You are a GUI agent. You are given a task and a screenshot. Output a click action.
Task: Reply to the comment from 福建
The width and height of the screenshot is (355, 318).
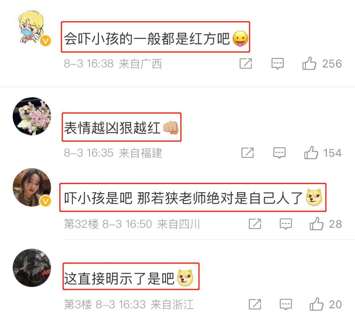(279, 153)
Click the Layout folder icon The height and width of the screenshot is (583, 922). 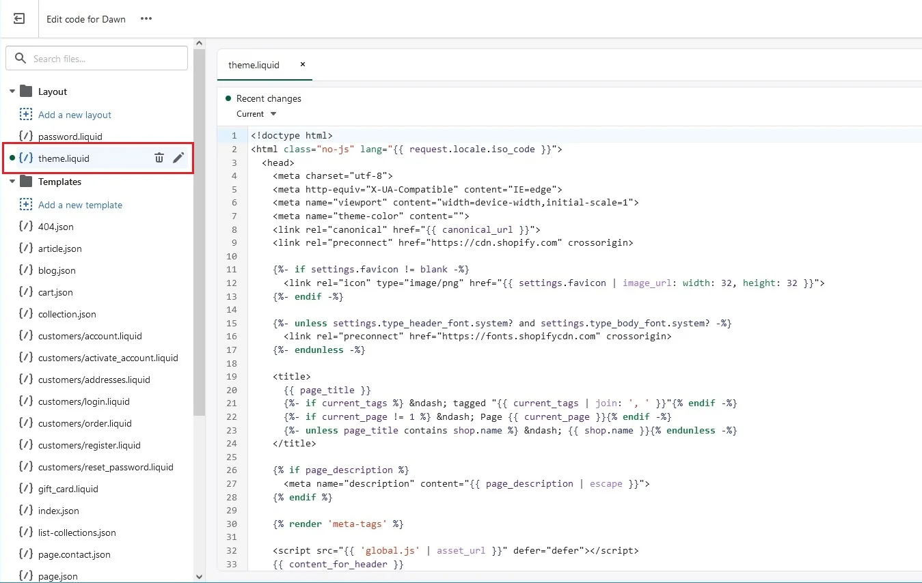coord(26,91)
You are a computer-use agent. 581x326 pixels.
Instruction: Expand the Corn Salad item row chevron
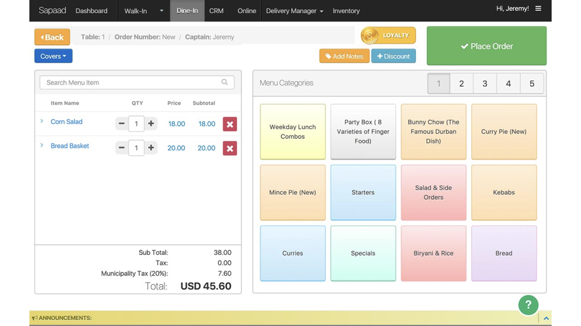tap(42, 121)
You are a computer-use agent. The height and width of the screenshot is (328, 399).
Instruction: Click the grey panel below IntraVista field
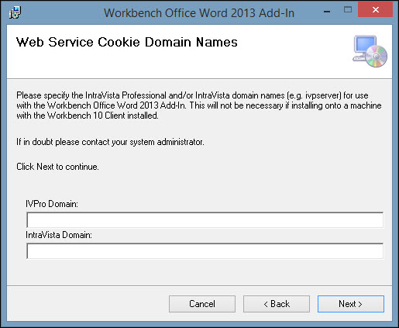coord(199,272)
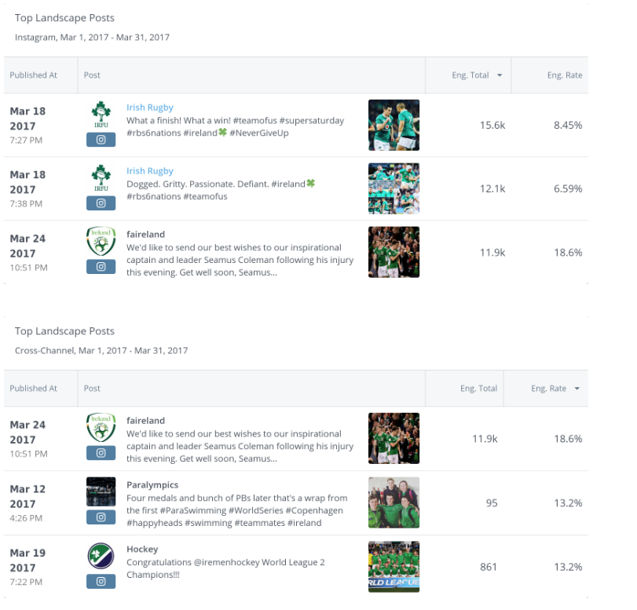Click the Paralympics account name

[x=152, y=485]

* * *

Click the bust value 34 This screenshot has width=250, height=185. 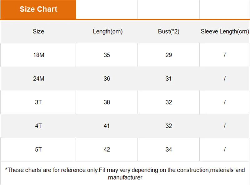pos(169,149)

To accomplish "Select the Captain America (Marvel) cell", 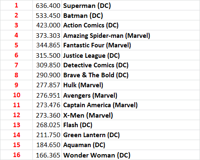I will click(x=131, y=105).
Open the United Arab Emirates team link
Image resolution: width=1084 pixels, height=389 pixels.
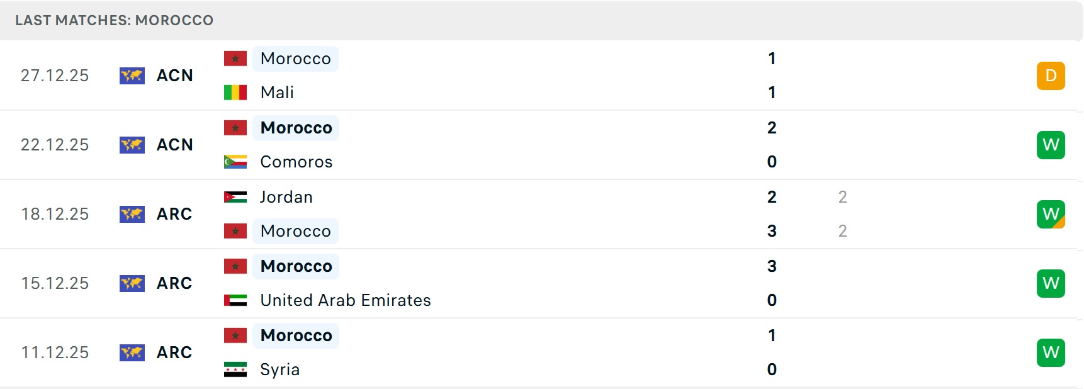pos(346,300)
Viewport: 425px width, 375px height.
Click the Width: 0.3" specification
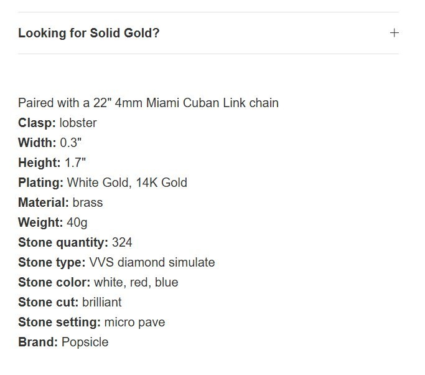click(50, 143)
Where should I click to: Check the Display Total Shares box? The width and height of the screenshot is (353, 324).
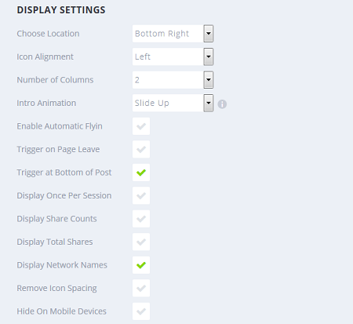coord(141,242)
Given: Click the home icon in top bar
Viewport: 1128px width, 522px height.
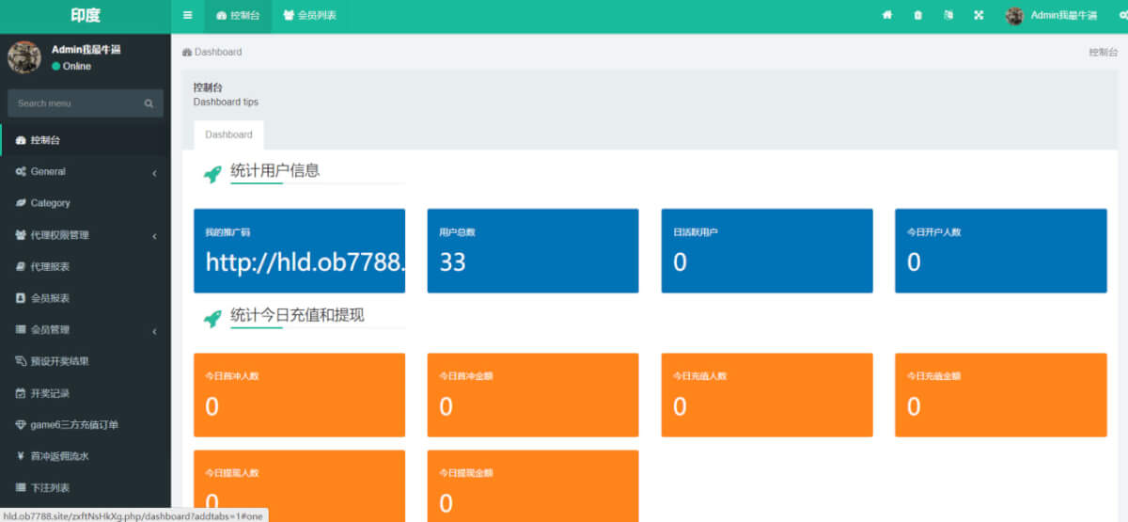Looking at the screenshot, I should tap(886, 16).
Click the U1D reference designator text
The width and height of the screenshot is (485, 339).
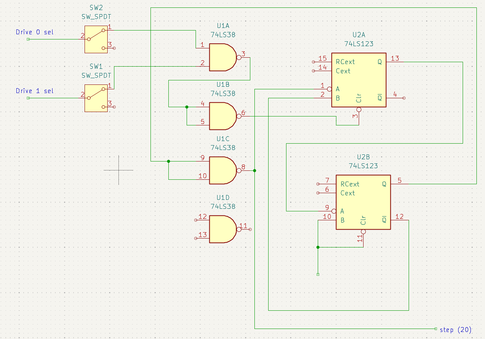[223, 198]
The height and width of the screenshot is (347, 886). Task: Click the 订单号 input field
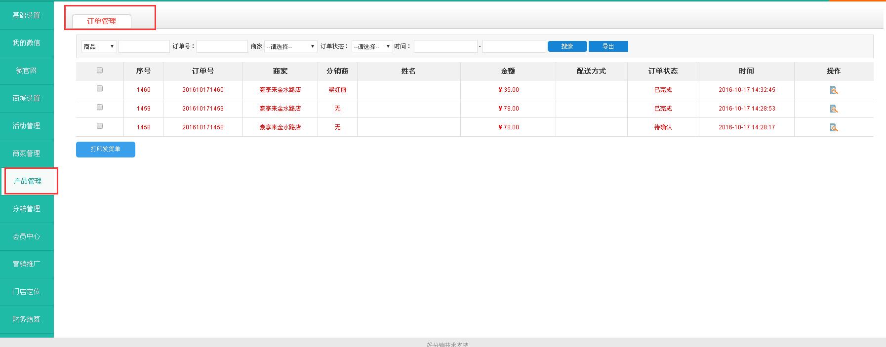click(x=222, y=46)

* * *

*WHAT TO PRODUCE*
Where the word "computer" occurs in a line of the entries above, count that line, and reply with the total only.

*PROBLEM SOLUTION*
2